# Alıntılanan Metin
━━━━━━━━━━━━━━━━

Buradasınız
Yeni Eğitim Yılında Emekçi Kadınlar Anlatıyor
Eylül 2014, No:78
UİD-DER Kadın Komitesi olarak, okulların açılmasıyla beraber işçi-emekçi evlerinde neler yaşandığını, emekçi kadınlardan dinleyerek paylaşmak istedik. Biz sorduk, onlar anlattı. Ve bir kez daha gördük ki aslında her evin hikâyesi aynı.
Bir işçi eşi olan Sevil’in oğlu bu yıl 6. sınıfa geçti. Sevil’in eşi bir matbaa işçisi ve tek maaşla evi geçindirebilmek için Pazar, bayram demeden mesai yapıyor. Eğitim sistemi, okul masrafları, geçim derdi derken koyu bir sohbetin içinde buluyoruz kendimizi. Henüz alışverişini yapmamış olsa da geçen yıllardan deneyimle okul masraflarının çok tuttuğunu anlatıyor. Masrafları karşılayabilmek için eşinin fazla mesailerini arttırmak zorunda kaldığını söylüyor. Nitekim o gün eşinin sabahın 6’sında kalkıp Pazar mesaisine gittiğini öğreniyoruz. Tabii öyle olunca her iki çocuğun bütün yükü Sevil’in üzerine kalıyor.

━━━━━━━━━━━━━━━━

# Veri Kümesi İçeriği
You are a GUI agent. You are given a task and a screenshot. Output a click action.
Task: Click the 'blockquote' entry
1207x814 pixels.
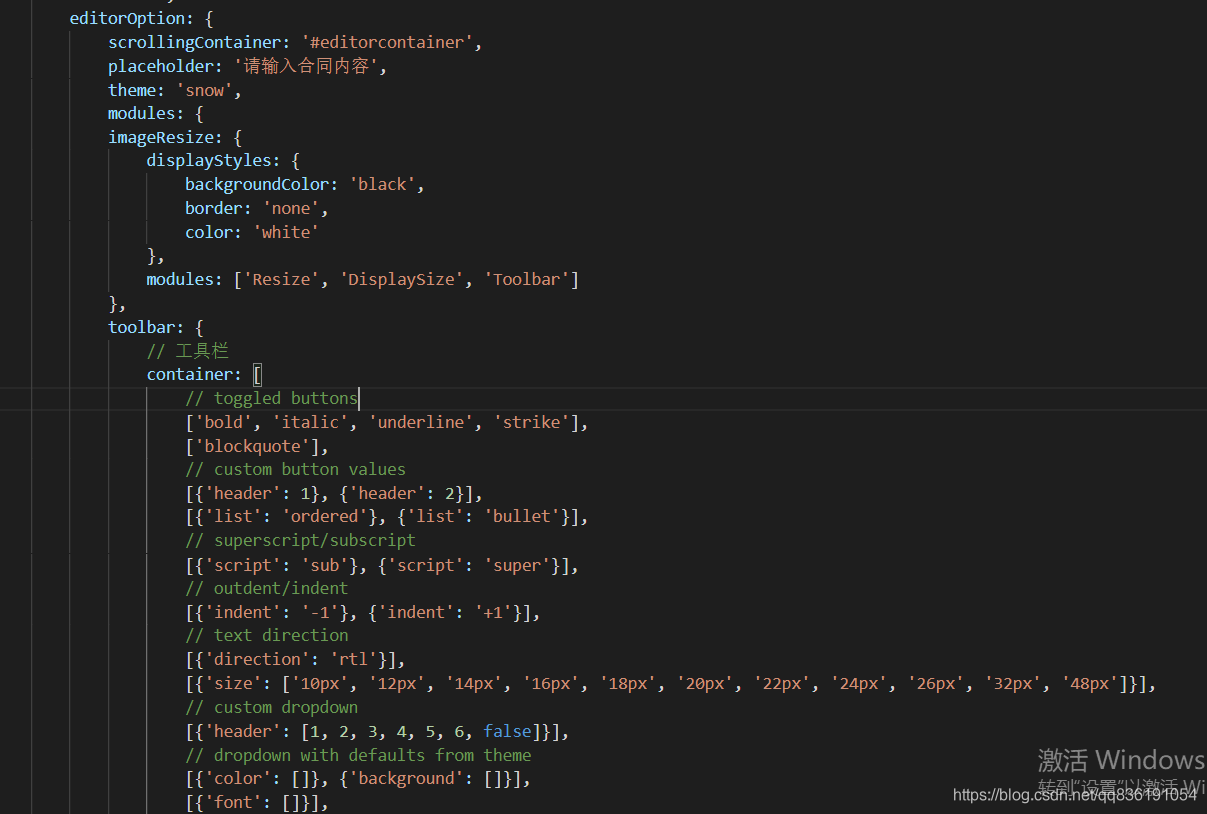pos(255,445)
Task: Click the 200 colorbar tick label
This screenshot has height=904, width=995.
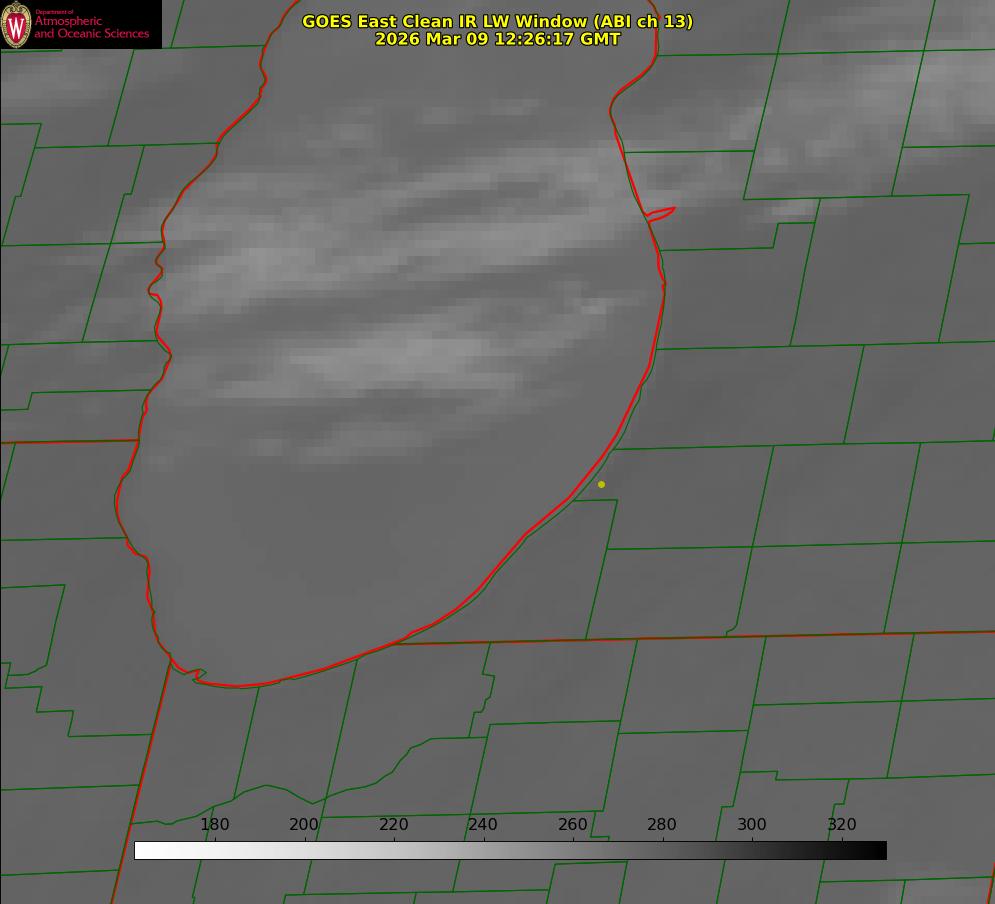Action: (304, 824)
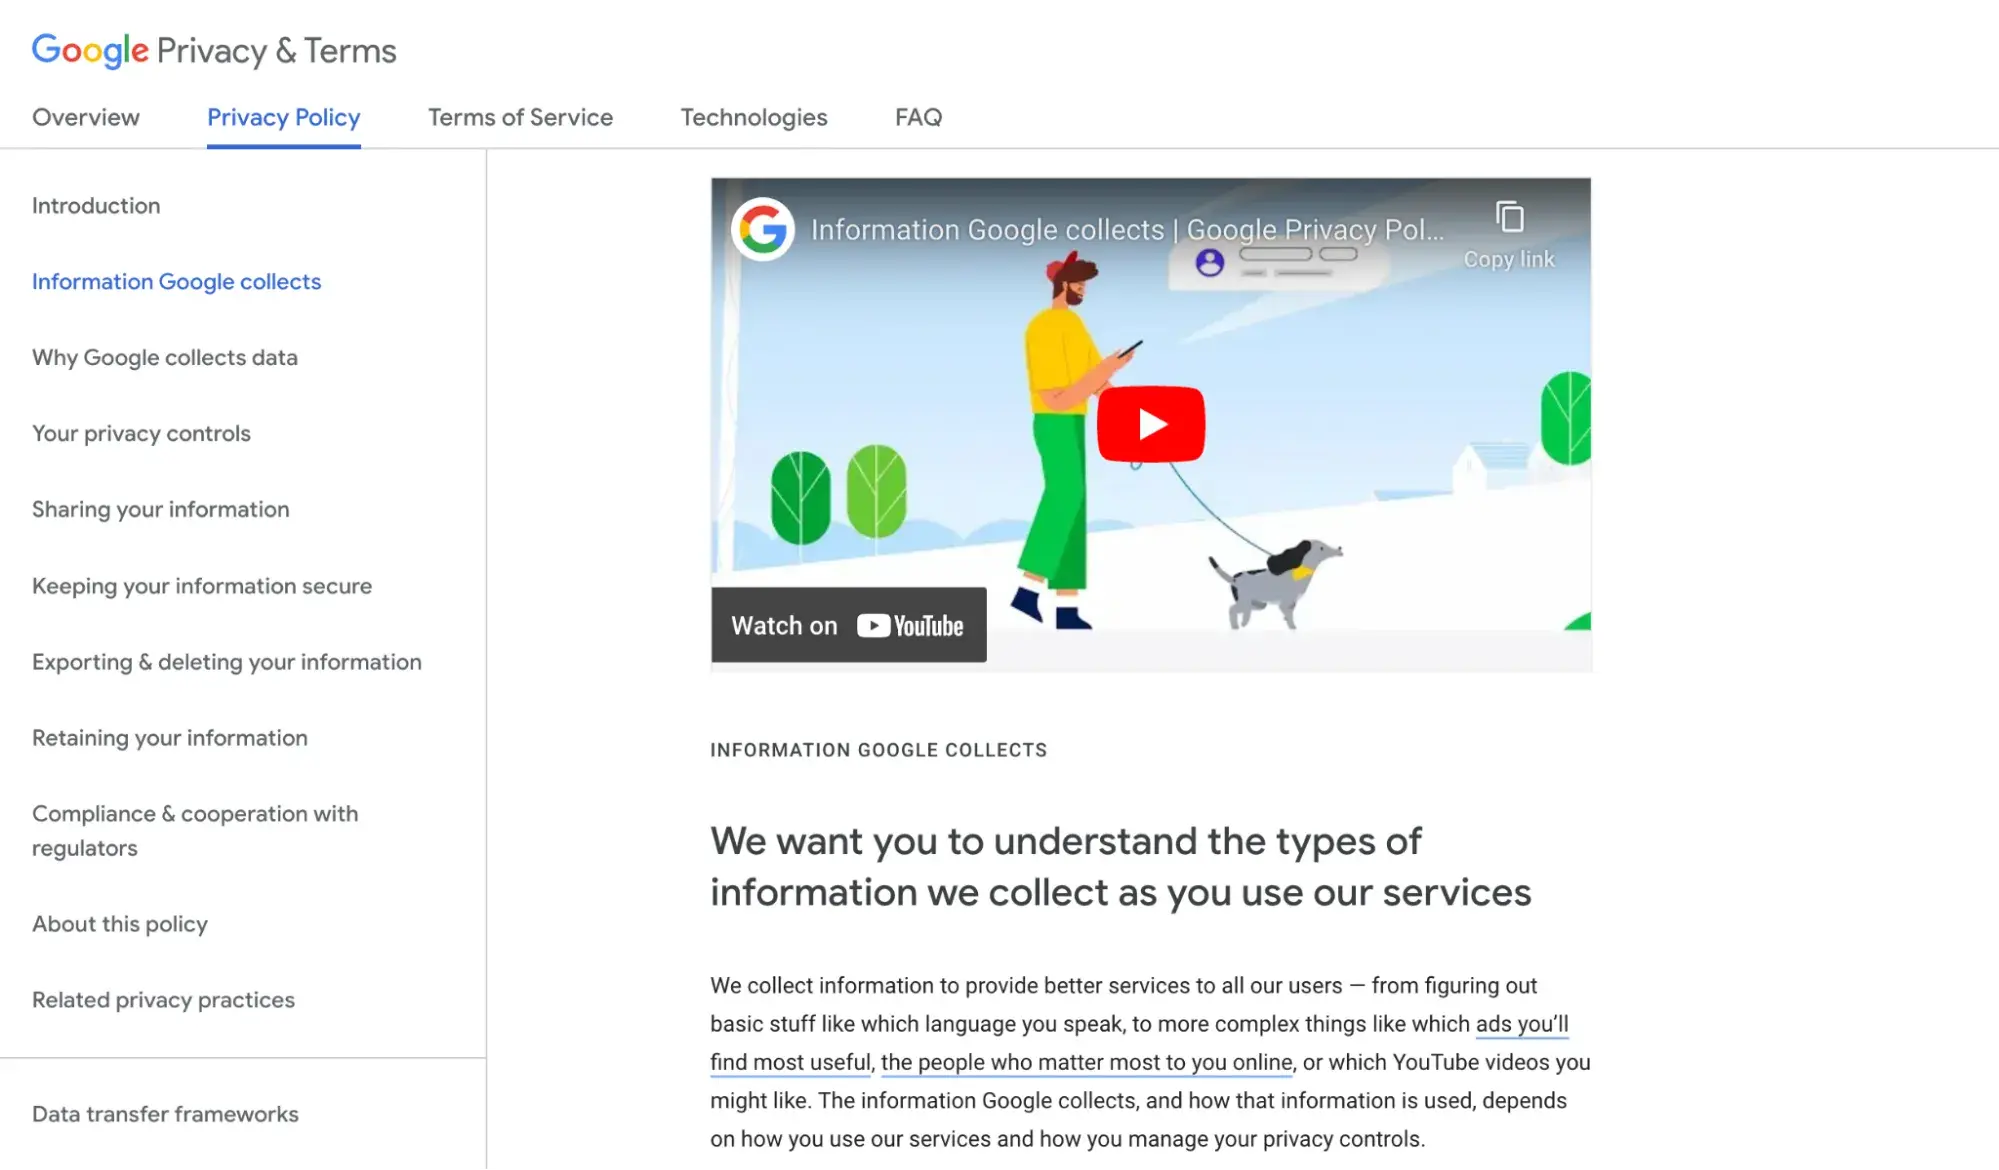Viewport: 1999px width, 1170px height.
Task: Go to the Technologies tab
Action: tap(754, 117)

━━━━━━━━━━━━━━━━

# Görev Koşulları
Emekçi kadınlar metnini "Bir işçi eşi" ifadesinden "Sevil’in üzerine kalıyor." ifadesine kadar yeniden yazın. Bunu yaparken "matbaa" ifadesini "tekstil" ile değiştirin.

# Yanıt
Bir işçi eşi olan Sevil’in oğlu bu yıl 6. sınıfa geçti. Sevil’in eşi bir tekstil işçisi ve tek maaşla evi geçindirebilmek için Pazar, bayram demeden mesai yapıyor. Eğitim sistemi, okul masrafları, geçim derdi derken koyu bir sohbetin içinde buluyoruz kendimizi. Henüz alışverişini yapmamış olsa da geçen yıllardan deneyimle okul masraflarının çok tuttuğunu anlatıyor. Masrafları karşılayabilmek için eşinin fazla mesailerini arttırmak zorunda kaldığını söylüyor. Nitekim o gün eşinin sabahın 6’sında kalkıp Pazar mesaisine gittiğini öğreniyoruz. Tabii öyle olunca her iki çocuğun bütün yükü Sevil’in üzerine kalıyor.